Our courses examine American cultural life in the past and present, always with the aim of helping students better understand their experiences and their society. We study how Americans have thought about and experienced such matters as gender, ethnic, racial, and regional identities, humor, religion, crime and violence, childhood, family, the built environment, community, mental health and sickness, cultural ideals, and cultural criticism.

In an American Studies class you will encounter a wide range of cultural sources for study. You may read one or more novels or autobiographies, examine movies and television as cultural documents, consider the visual arts and music, or view examples of the built environment.

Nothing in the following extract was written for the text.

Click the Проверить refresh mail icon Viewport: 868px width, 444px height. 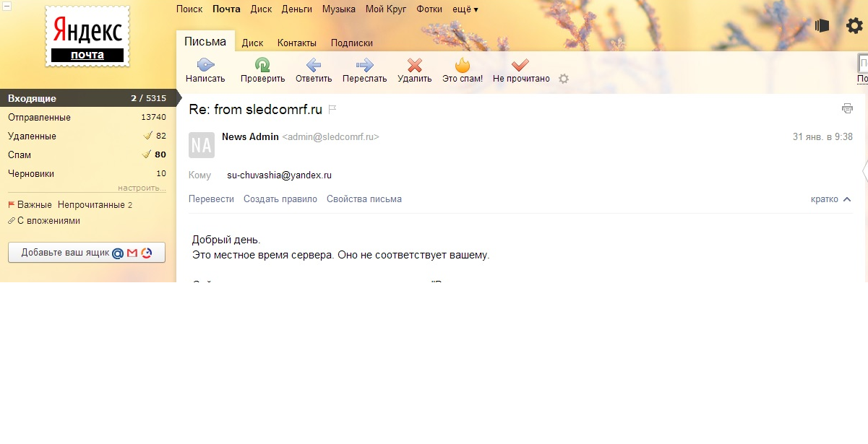click(x=262, y=65)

You will also be exposed to the most recent scholarship in the rapidly developing interdisciplinary field of American culture studies.

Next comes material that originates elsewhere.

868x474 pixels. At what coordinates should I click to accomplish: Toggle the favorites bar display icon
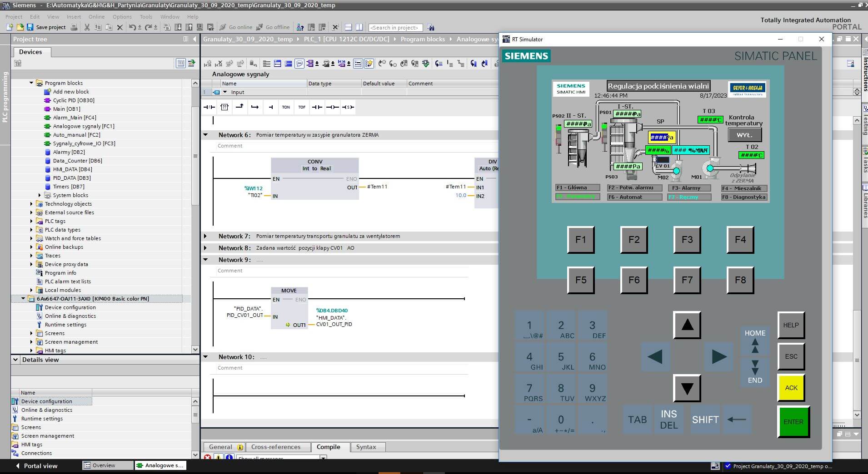(369, 64)
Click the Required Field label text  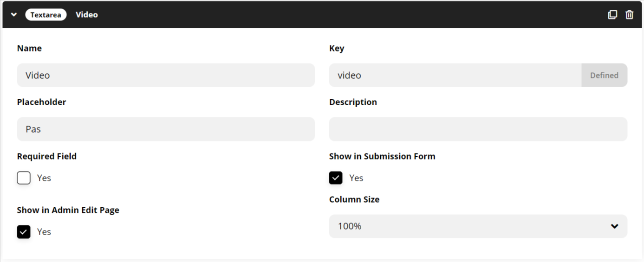(47, 156)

Critical thinking and writing skills are the warp and woof of all our courses. All exams in American Studies are essay exams. All classes emphasize discussion and classroom dialogue rather than pure lecture. Students regularly write response papers in which they critically evaluate and synthesize what they have read and discussed. Students regularly conduct library and ethnographic research and write up the results of that research in ways which integrate their own findings with ideas and evidence presented in the classroom.

In our General Education courses, you will study the broader dimensions of American culture, as it developed in the past and as it exists in the present.

Our upper-division electives are open to all students with an interest or background in the specific topic. These courses reflect the research or interest specialty of the faculty giving the course, so you will receive the benefit of both the professor's specialized knowledge and his or her enthusiasm for the topic.

For information about all of our courses, please see our Courses Page. 

 

Department of American Studies Student Learning Goals          

American Studies is an interdisciplinary field that examines culture?the shared system of beliefs, behavior, symbols, and material objects through which Americans have given meaning to their lives. Our courses examine American cultural life in the past and present, always with the aim of helping students better understand their experiences and their society. Our curriculum has consistently been based on a demand for rigorous conceptualization, an interdisciplinary approach, and a commitment to examining American cultural diversity in historical perspective.

At the undergraduate and graduate level, the development of our program has been guided by clearly stated learning goals. By majoring in American Studies:

  • Students will demonstrate an understanding of the concept of culture by analyzing the functioning of American cultural texts within historic contexts, using knowledge developed by different disciplines.
  • Students will express an understanding of American cultural diversity that recognizes the historical construction and functioning of categories of identity such as race, ethnicity, gender, sexuality, class, or region.

  • Students will become informed citizens who understand American political and social issues within historical, cultural, and global contexts.
  • Students will interpret and analyze critically a range of cultural documents and expressive forms.

  • Students will design and carry out an original interdisciplinary research project exploring American culture that makes use of both primary and secondary sources.

  • Students will communicate complex ideas about American culture in clear and well-organized written papers and oral presentations.

Specifically, American studies students at CSUF learn how to become critical and informed citizens by:

  • Studying the dynamics of a constructive multiculturalism that celebrates the distinctiveness of every group in our society yet also claims common ground for conversations between them
  • Participating in classes that, through a creative mixture of lecture and discussion, encourage students to think critically about their own culture in the past and present;
  • Learning to interpret, discuss, and critically analyze a wide range of cultural documents and expressive forms from "high" art to folklore, from material culture to the written word; and
  • Developing critical thinking, writing, and interpretive skills that help students understand their role within a complex, ever-changing society.